# Breeding my x-ray tetras



## cossie (Dec 19, 2010)

i have read up on this and i am going to see if any of u guys can answer some of my questions.

Firstly how to tell the difference between male and female x-rays. i heard about males have pointy swim bladdder but lookin at mine i really cant tell the differece.Also females are fuller bodied and mature females u can see the eggs oin.However i have had mine for over a year and i cant tell.

I am asking that because im planning on getting a 5G nano tank to breed in and i was wondering can x-ray tetras breed in that size if not can any fish.

Also i heard they are picky about there partners and as i said i had them over a year which i ask should i have seen mating behaviour by now or even eggs.

Finally lol what is there mating behavior.

cheers jack


----------



## TheOldSalt (Jan 28, 2005)

First, a 5 gallon tank might breed Neons, but nothing as big as Xrays. You'll need a small group of fish to get them to spawn, and they'll need room.

Shine a flashlight THROUGH the Xrays and you'll be able to easily see the difference in swimbladder shape.
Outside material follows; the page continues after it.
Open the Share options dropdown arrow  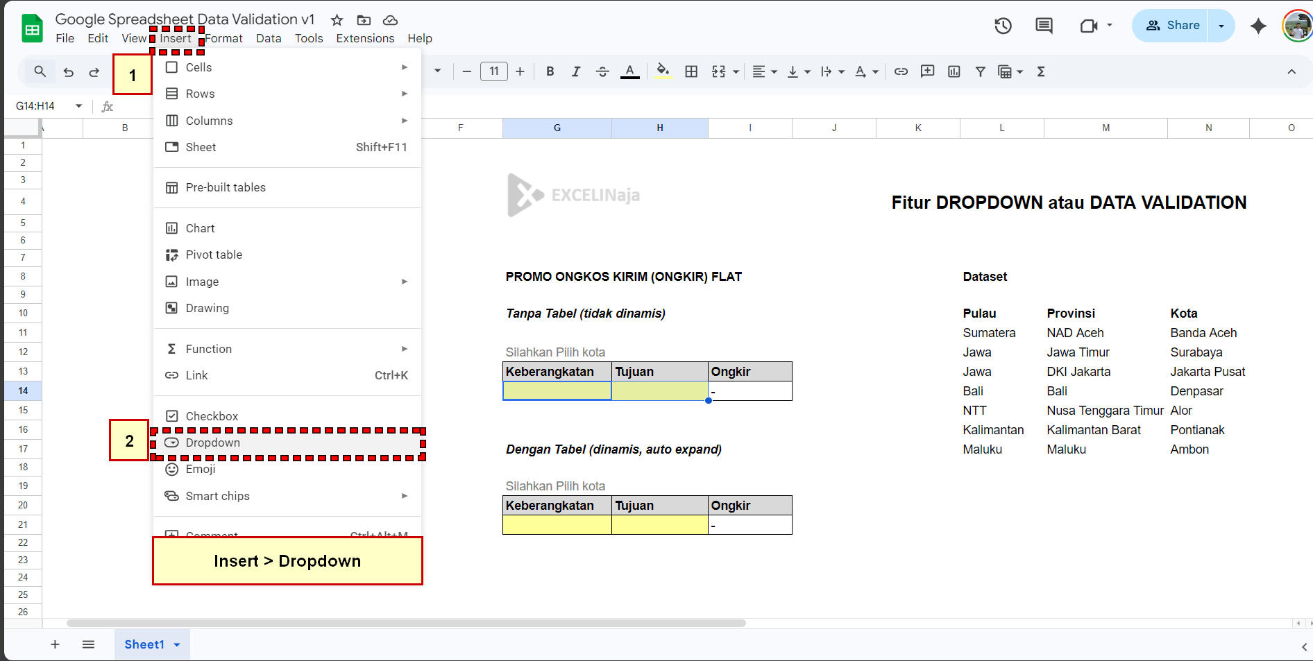point(1221,26)
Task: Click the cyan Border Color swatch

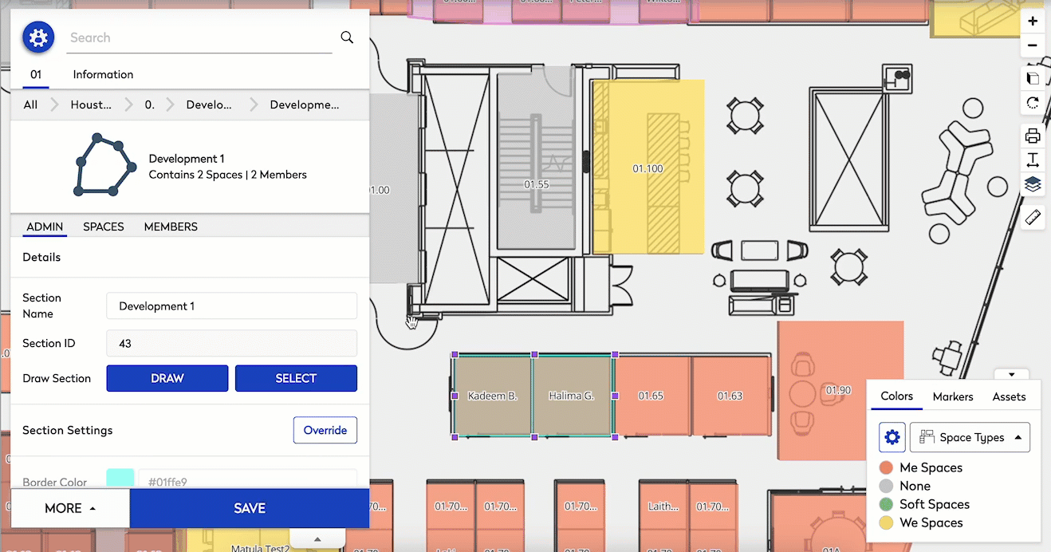Action: tap(120, 479)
They are egg scatterers, dumping eggs onto clumps of plants. You'll need a cycled tank full of "tetra" water, clumps of plants, warmth, and 4-6 breeder fish which have been fed a nice variety of top choice foods for a month in their old tank.

Put the fish in their new tank in the afternoon, and the next morning, they'll likely spawn.


----------



## cossie (Dec 19, 2010)

ok cheers m8 

maybe ill try this or stick to breeding guppies

will guppies/platys breed in that size tank????


----------



## TheOldSalt (Jan 28, 2005)

Oh, yes... just try to stop them.


----------



## cossie (Dec 19, 2010)

haha the only thing is i have a male platy and female platy in the tank i have now and they show noo signs of mating.

Also will 1 male- 1 female work???


----------